Exercise objective –
From the material below, please set down exactly the lines starting with the one with "Image resolution: width=675" and going on through the one with "Given: Click the star icon beside 机构简介", without a single picture.

Data provided –
-- -- --
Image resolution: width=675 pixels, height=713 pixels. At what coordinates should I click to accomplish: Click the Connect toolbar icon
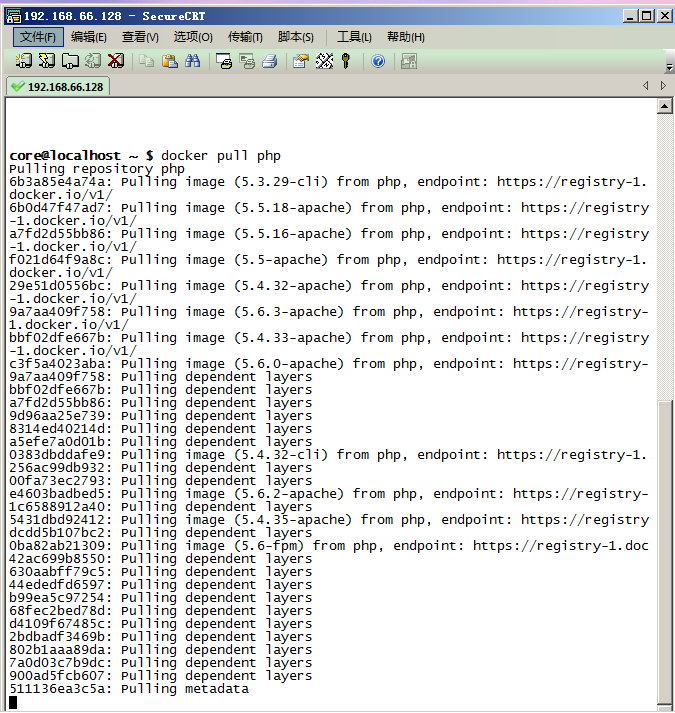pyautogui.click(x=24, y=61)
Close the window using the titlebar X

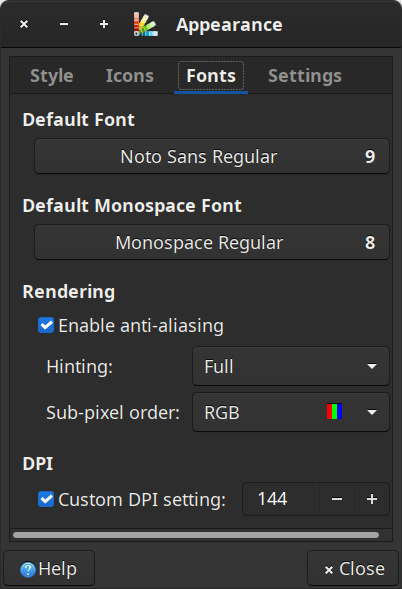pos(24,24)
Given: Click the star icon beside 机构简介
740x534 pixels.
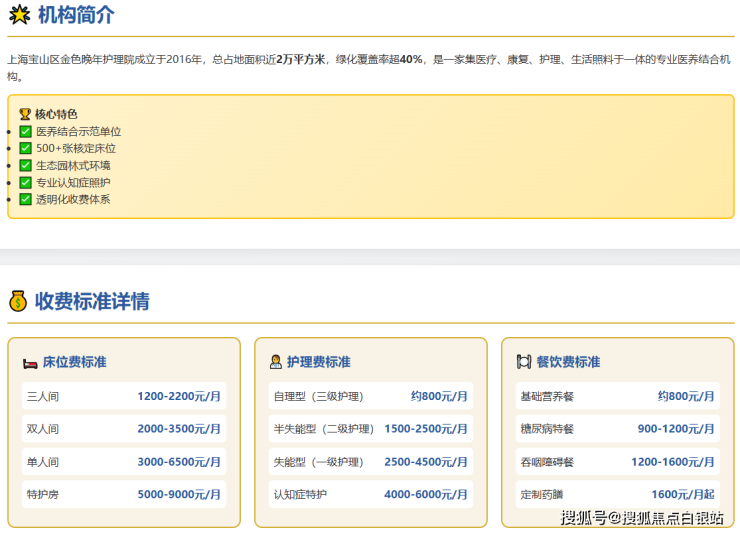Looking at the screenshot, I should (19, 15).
-- -- --
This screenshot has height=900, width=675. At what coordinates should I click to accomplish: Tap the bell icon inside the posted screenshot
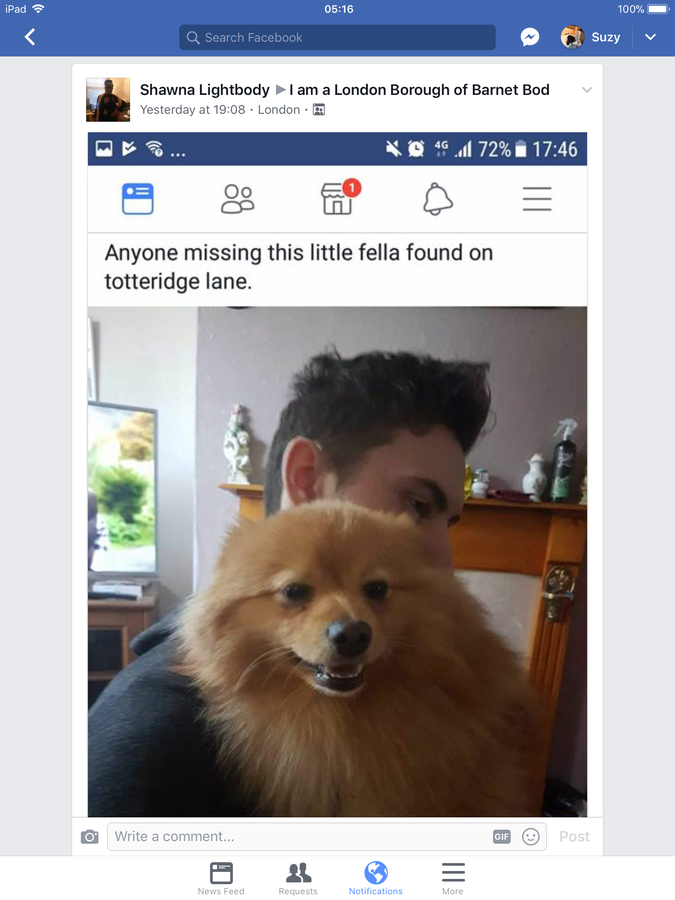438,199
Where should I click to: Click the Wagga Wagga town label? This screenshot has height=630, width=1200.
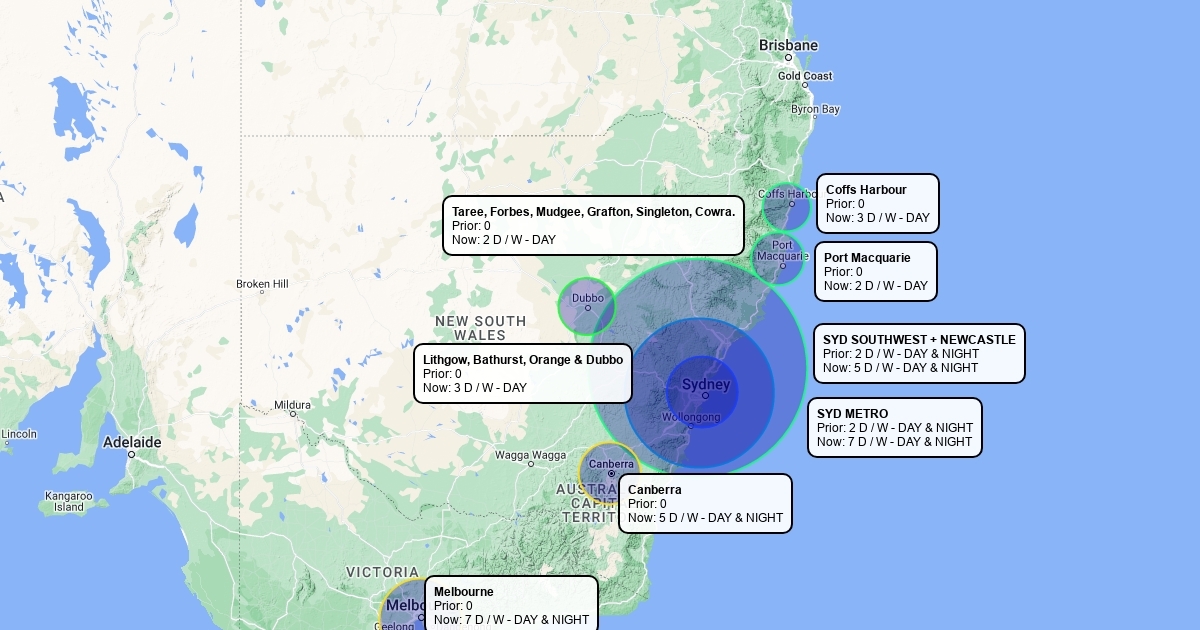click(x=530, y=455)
-- -- --
Your response –
Image resolution: width=675 pixels, height=713 pixels. At what coordinates should I click to accomplish: Click the Connect toolbar icon
pyautogui.click(x=24, y=61)
Close the window using the titlebar X

pos(24,24)
Given: Click the star icon beside 机构简介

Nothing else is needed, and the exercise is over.